Mapping microformats on my site

Earlier this week I discussed microformats with Elmine. Microformats make your website machine readable, allowing other computers and applications to e.g. find out where my contact information is, and the metadata from my postings.

It was a discussion that branched off a conversation on online representation and marketing. I currently use the Sempress theme on this blog as it does microformats pretty well as far as I can tell, but it doesn’t look all that nice. Previously I had used the microformats plugin in a regular theme, but that didn’t work really well (the plugin is not at fault, it’s a best effort)
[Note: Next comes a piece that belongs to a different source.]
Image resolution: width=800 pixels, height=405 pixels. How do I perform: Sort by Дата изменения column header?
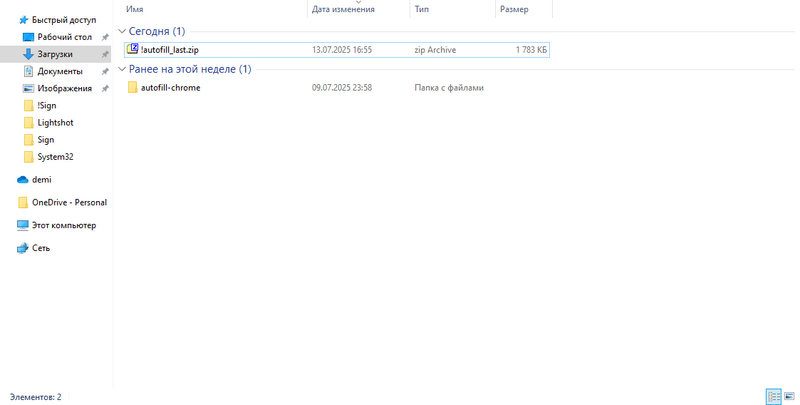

Ideally I’d like to add microformats to other sites I use, not just this blog. That means I’d like to add it to a generic theme like U-design. As I think it would be less effort to add microformats to U-design, than make Sempress look better and more generic for my sites. Elmine approached the creators of U-design, but microformats are not on their list of priorities. They do already support out of the box.

The steps I think I need to make:

  • Map-out visually where I want to use which microformats where and how. [UPDATE: done]
  • Then take a much closer look at the code of the existing Microformats plugin as well as the functions.php file of the Sempress theme
  • to see how the first hooks into existing themes, and how the second shapes the microformats to be added to the html of the page.
  • Determine if one or the other is usable with U-design as is, or alternatively which parts to re-use / adapt

This weekend the IndieWeb Camp Berlin is taking place. I attended the Nuremberg edition two weeks ago. Remotely following the livestream for a bit this morning, while I work on a few website related things in the spirit of IndieWeb.

Putting the livestream up on the wall, to easier follow what is demo’d on screen, and keeping my standing desk screen(s) focused on the work in front of me.